Cinema Lumiere - Sala Scorsese > 21:45

FENG GUI LAI DE REN

FENG GUI LAI DE REN

Film Notes

I saw Rocco e i suoi fratelli when it was first released. The Boys from Fengkuei came out in the heyday of Taiwanese commercial cinema. Myself and Edward Yang would spend a lot of time during that period discussing Italian Neorealism, the New German Cinema, the French New Wave… We were really influenced by these New Cinema movements, which informed The Boys from Fengkuei. That scene was shot in Taipei – the interiors, I mean – and we asked the cinema to play something. That was the film they had there that day.

Hou Hsiao-hsien, in Hou Hsiao-Hsien: ‘There were a lot of gangs where I grew up’, interview by Matthew Thrift, in “Little White Lies”, 21 January 2016

What I was immediately certain of was that Hou was an outsider – he was not part of the gang, he was not in on the conversation, or anything like that. There was simply the strength of a film, The Boys from Fengkuei, which had emerged and imposed itself for good reasons. In the cinema, such reasons are always metaphysical in nature. Hou’s style – at once intuitive, powerful and contemplative, at a remove from any attempts at seduction, and able to use sheer brute force to head towards the essential and nothing but the essential – boded extremely well for Chinese cinema. Starting from zero, he was able to bring a veritable revolution in its manner of apprehending and regarding the world, and, overcoming the impasses of classicism and imported modernism, he defined the possibility of a new and original point of view on the contemporary world.

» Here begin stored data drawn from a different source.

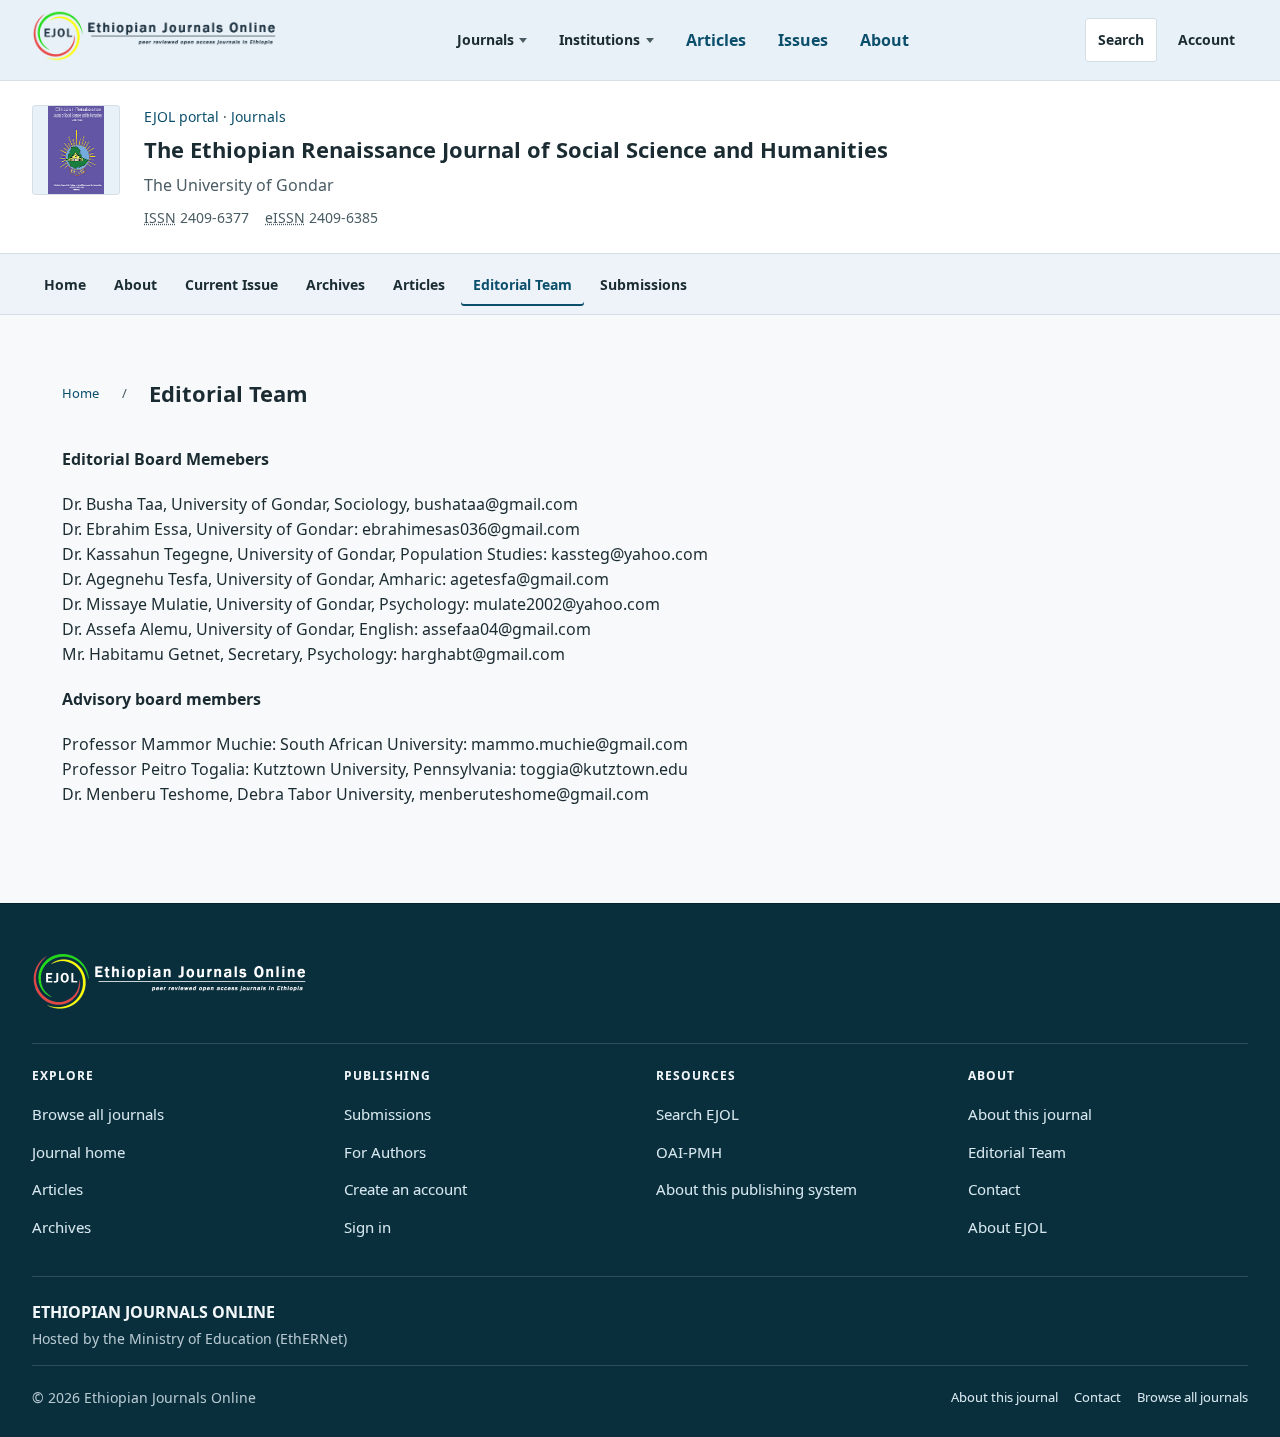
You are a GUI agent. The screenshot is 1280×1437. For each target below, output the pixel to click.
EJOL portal (181, 116)
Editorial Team (522, 284)
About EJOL (1007, 1227)
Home (65, 284)
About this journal (1030, 1114)
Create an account (405, 1189)
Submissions (643, 284)
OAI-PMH (689, 1152)
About (884, 40)
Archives (335, 284)
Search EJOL (697, 1114)
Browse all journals (98, 1114)
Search (1121, 39)
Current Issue (231, 284)
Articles (716, 40)
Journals (485, 39)
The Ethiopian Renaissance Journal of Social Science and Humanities (516, 149)
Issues (803, 40)
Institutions (599, 39)
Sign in (367, 1227)
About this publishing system (756, 1189)
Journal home (78, 1152)
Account (1206, 39)
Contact (994, 1189)
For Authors (385, 1152)
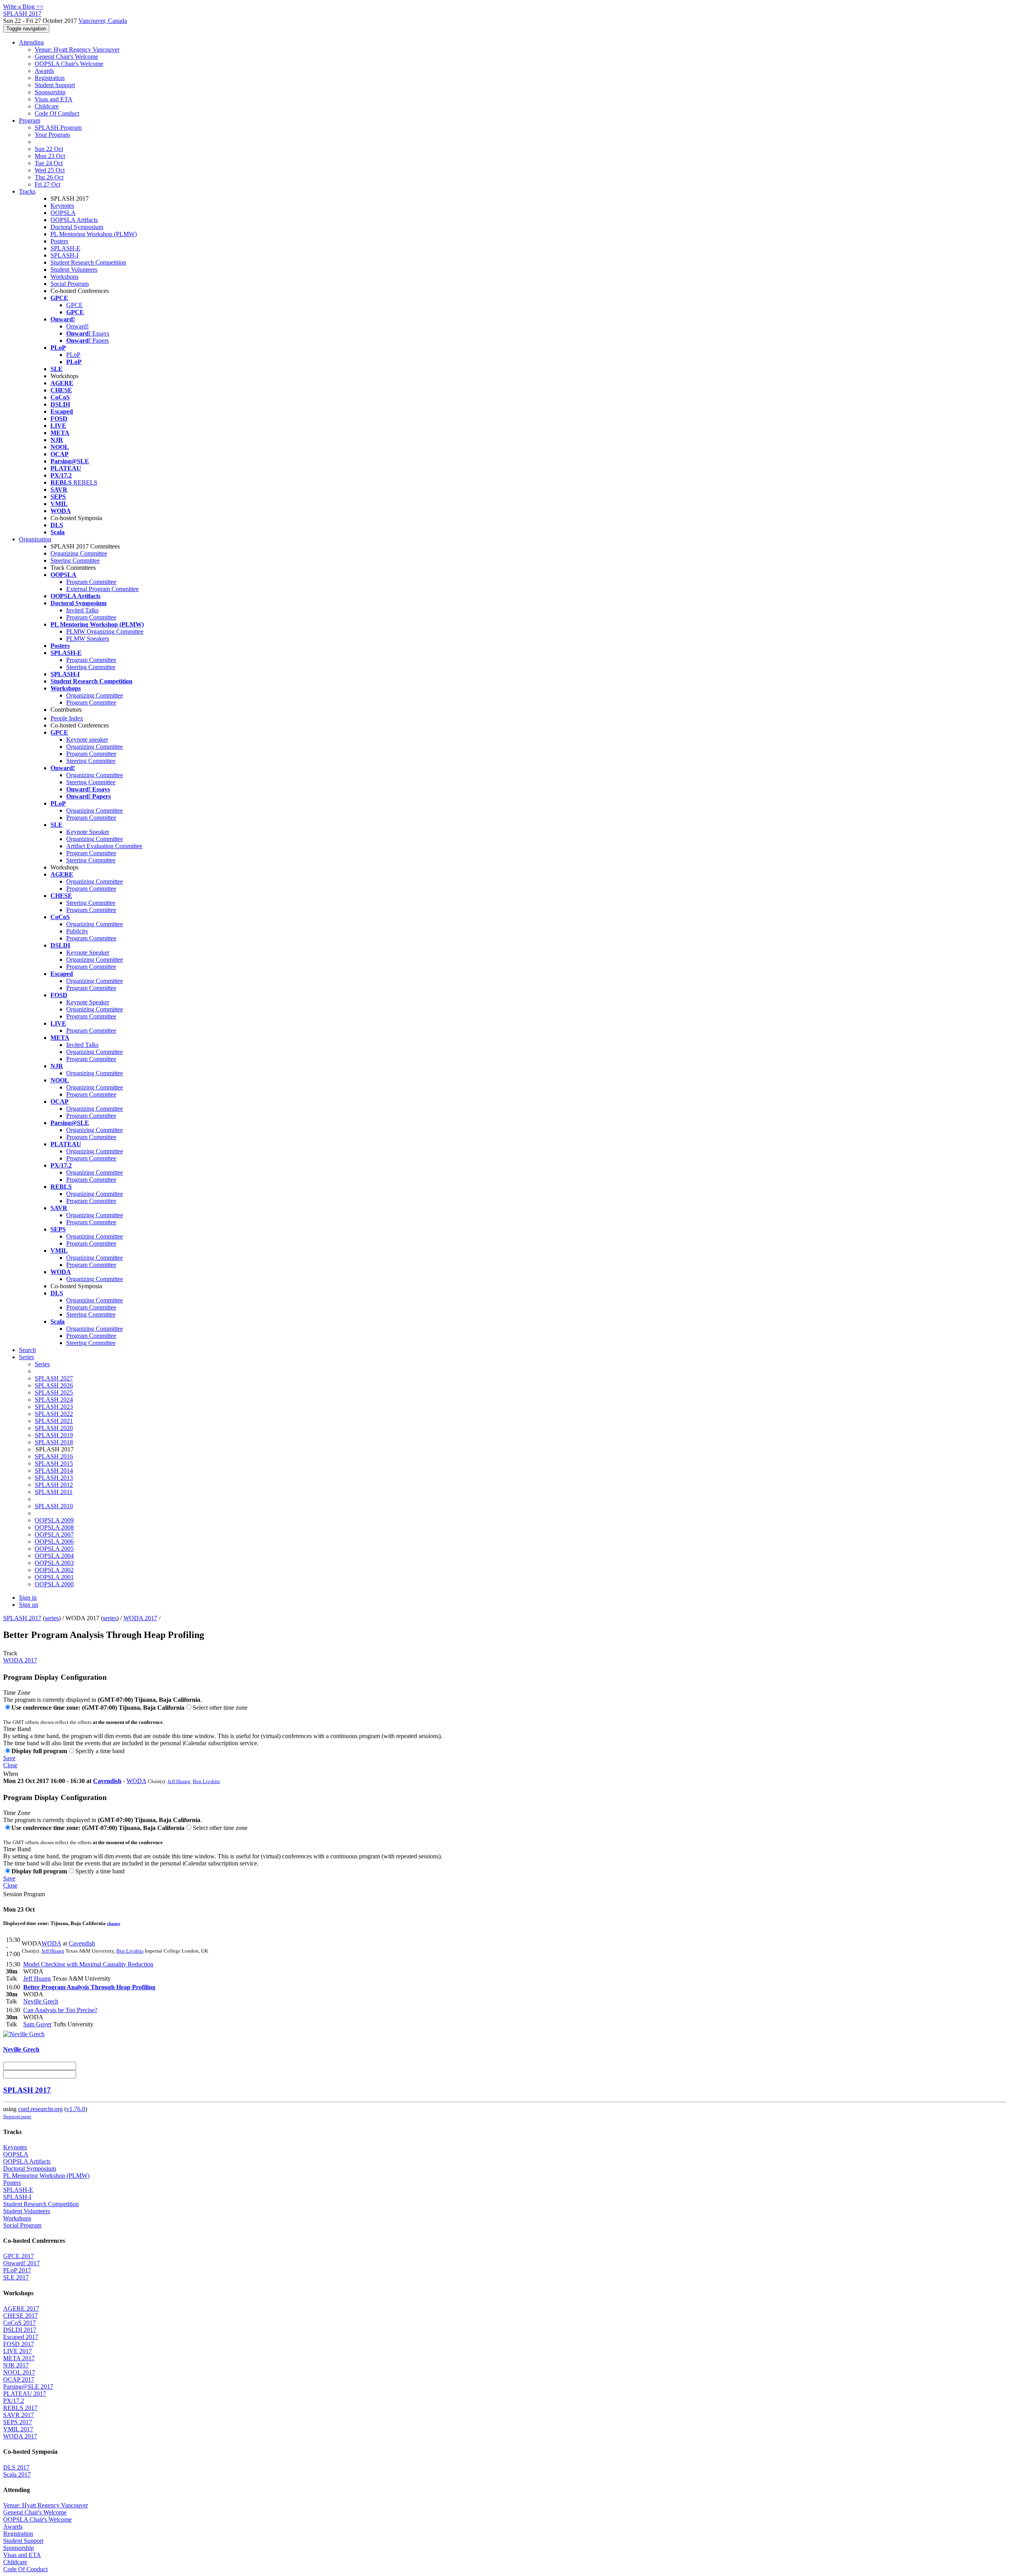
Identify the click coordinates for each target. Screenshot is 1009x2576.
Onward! (77, 326)
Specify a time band (100, 1751)
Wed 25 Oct (50, 170)
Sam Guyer (37, 2024)
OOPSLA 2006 (54, 1541)
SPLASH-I (64, 255)
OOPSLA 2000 (54, 1584)
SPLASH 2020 (54, 1428)
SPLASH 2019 (54, 1435)
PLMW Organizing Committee (104, 631)
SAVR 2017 (18, 2415)
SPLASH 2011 (54, 1492)
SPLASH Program (58, 127)
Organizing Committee (78, 553)
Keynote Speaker (87, 831)
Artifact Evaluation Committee (104, 846)
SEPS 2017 (17, 2422)
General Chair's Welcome (66, 56)
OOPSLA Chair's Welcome (69, 63)
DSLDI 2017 (19, 2329)
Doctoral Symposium (76, 227)
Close (10, 1765)
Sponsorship (50, 92)
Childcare (47, 106)
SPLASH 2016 (54, 1456)
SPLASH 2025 (54, 1392)
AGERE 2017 (21, 2308)
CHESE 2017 (20, 2315)
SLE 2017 (16, 2277)
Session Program (24, 1894)
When (10, 1773)
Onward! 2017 (21, 2263)
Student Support (55, 85)
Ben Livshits (206, 1781)
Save (9, 1758)
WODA (136, 1781)
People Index (66, 718)
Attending (31, 42)
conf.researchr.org (40, 2109)
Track (10, 1653)
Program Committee (91, 581)
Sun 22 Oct (49, 148)
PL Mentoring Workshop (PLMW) (93, 234)
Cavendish (107, 1781)
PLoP (73, 354)
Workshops (64, 276)
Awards (44, 70)
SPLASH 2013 (54, 1477)
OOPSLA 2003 (54, 1562)
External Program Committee (102, 589)
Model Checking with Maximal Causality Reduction (88, 1964)
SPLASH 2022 (54, 1413)
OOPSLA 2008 (54, 1527)
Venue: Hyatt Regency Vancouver (77, 49)
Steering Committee (75, 560)
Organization (35, 539)
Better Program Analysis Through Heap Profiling (89, 1987)
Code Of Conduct (57, 113)
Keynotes (62, 205)
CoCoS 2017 (19, 2322)
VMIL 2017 (18, 2429)
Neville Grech (40, 2001)
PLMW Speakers (87, 638)
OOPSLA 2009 (54, 1520)
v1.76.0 (75, 2109)
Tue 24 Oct (49, 163)
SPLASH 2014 (54, 1470)
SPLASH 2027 (54, 1378)
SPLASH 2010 (54, 1506)
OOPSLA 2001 (54, 1577)
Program (29, 120)
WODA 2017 (140, 1618)
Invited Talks (82, 610)
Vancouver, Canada (102, 20)
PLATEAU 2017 (24, 2393)
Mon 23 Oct (50, 156)
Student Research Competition (88, 262)
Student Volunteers (73, 269)
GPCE (74, 305)
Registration (50, 78)
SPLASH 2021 (54, 1421)
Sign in (28, 1597)
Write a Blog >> (23, 6)
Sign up (28, 1604)
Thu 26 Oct (49, 177)
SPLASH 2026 (54, 1385)
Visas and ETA (54, 99)
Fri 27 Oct (47, 184)
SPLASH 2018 (54, 1442)
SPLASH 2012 (54, 1484)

Olivier Assayas, in Taiwan Film Panorama, Cinematek, Bruxelles 2016

Cast and Credits

Scen.: Chu T’ien-wen. F.: Chen Kun-hao. M.: Liao Ching-sung. Scgf.: Tsai Cheng-pin. Mus.: Li Tsung-sheng. Int.: Doze Niu (Cheng-tse), To Tsung-hua, Lin Hsiu-ling, Chang Shih, Yang Li-yin, Chang Shun-fang. Prod.: Evergreen Film Company. DCP. D.: 99’. Col.